**What you are asked to do**
The expected output is every line from the one containing "The width and" to the end of the data below, exactly, and no other line.

Dataset items:

# # # # #

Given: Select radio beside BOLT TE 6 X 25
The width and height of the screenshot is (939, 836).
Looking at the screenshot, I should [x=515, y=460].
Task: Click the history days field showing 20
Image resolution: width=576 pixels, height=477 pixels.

# # # # #

**Response area**
The width and height of the screenshot is (939, 836).
Looking at the screenshot, I should [x=515, y=460].
Task: Click the history days field showing 20
Image resolution: width=576 pixels, height=477 pixels.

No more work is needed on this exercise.